SH4 FTRV Optimizations
Without a doubt, the single most computationally powerful instruction on the SuperH4 CPU in the Sega Dreamcast is FTRV, or the Floating-point TRansform Vector instruction. It is a single instruction which multiplies a 4D vector by the 4x4 matrix held within the back-bank of FPU registers, XMTRX. This article will teach you how to leverage this god instruction for FP performance gainz and introduce you to several example scenarios that have yielded fantastic gainz within the community.
Relationship to FIPR
Format | Function | Encoding | Group | Issue Cycles | Latency Cycles |
---|---|---|---|---|---|
fipr FVm,FVn | inner_product (FVm, FVn) -> FR[n+3] | 1111nnmm11101101 | FE | 1 | 4/5 |
ftrv XMTRX, FVn | transform_vector(XMTRX, FVn) -> FVn | 1111nn0111111101 | FE | 1 | 5/8 |
When to use FTRV
Real-World Examples
The following are real-world examples of FTRV-based optimizations used within games and applications for the Sega Dreamcast within the community.

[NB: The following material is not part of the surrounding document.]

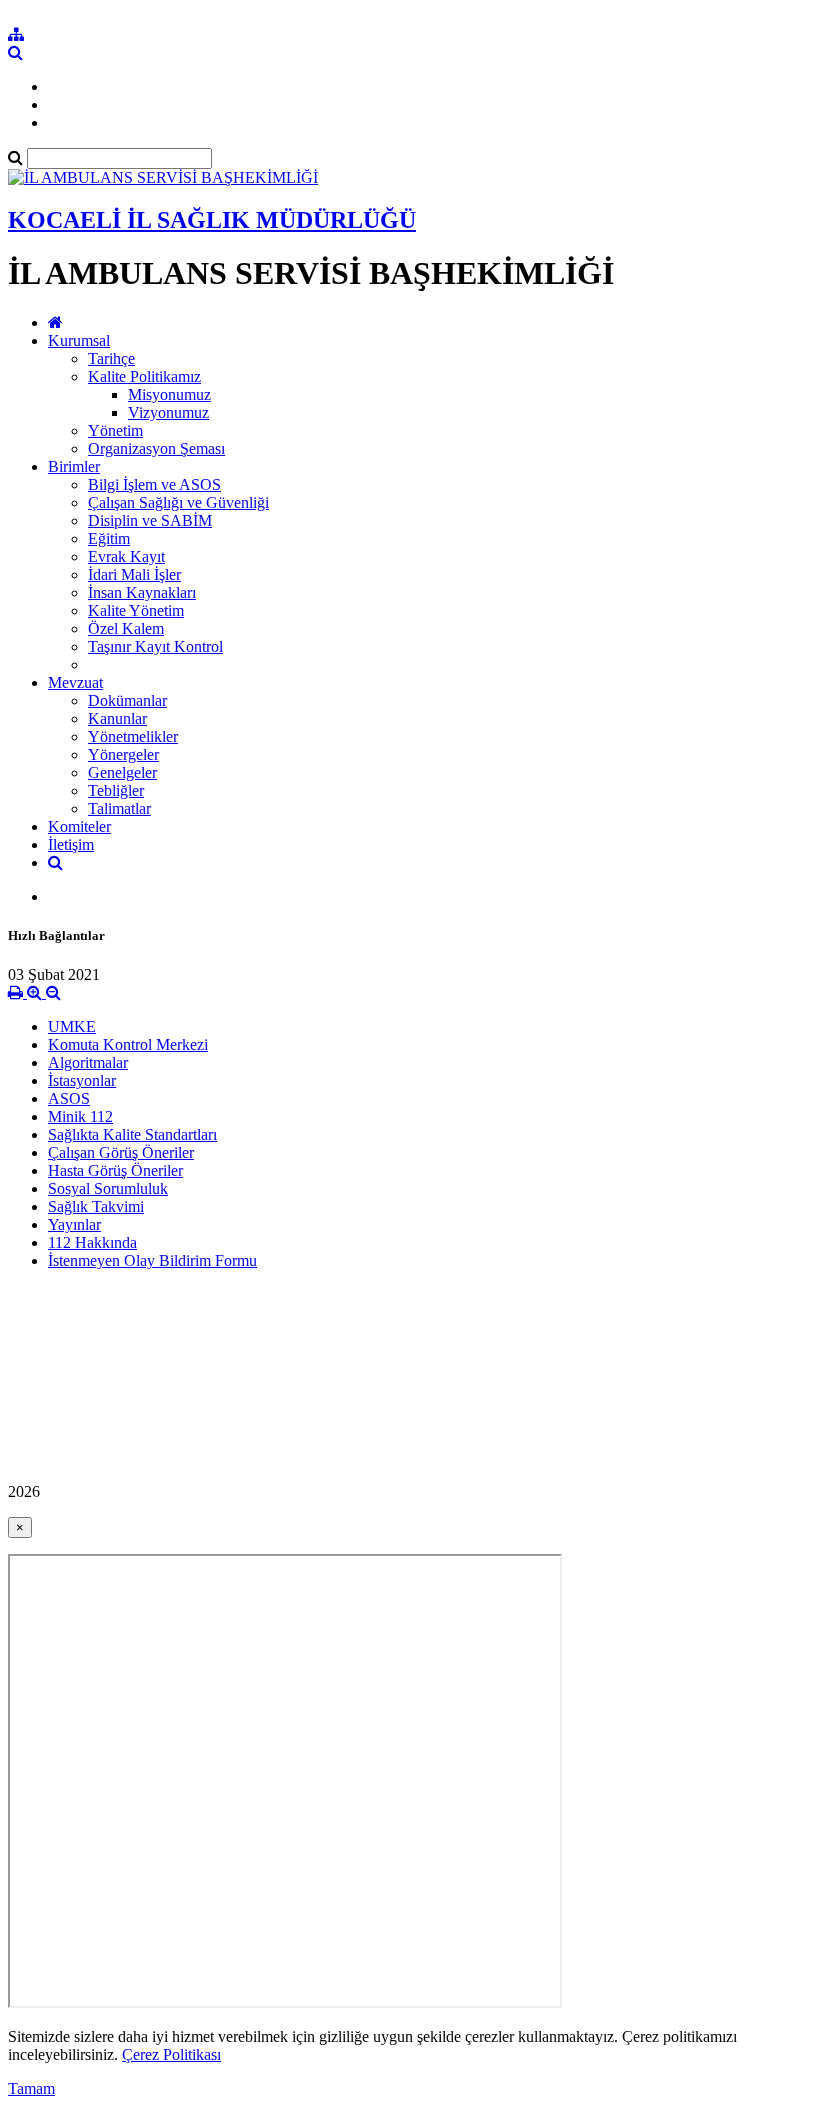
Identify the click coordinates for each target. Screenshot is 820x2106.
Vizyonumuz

Vertex Position Transformation
The first and most obvious use of the FTRV instruction is for doing position transform calculations on the incoming vertex stream, transforming from local to view-space, while submitting vertices to the PowerVR during T&L. This is the first and absolute most crucial area for leveraging FTRV and was its original intended purpose. If you do nothing else with the instruction, bear in mind that the only way to come even remotely close to pushing a considerable volume of polygons on the DC is by properly harnessing the SH4 by using FTRV to transform your vertices.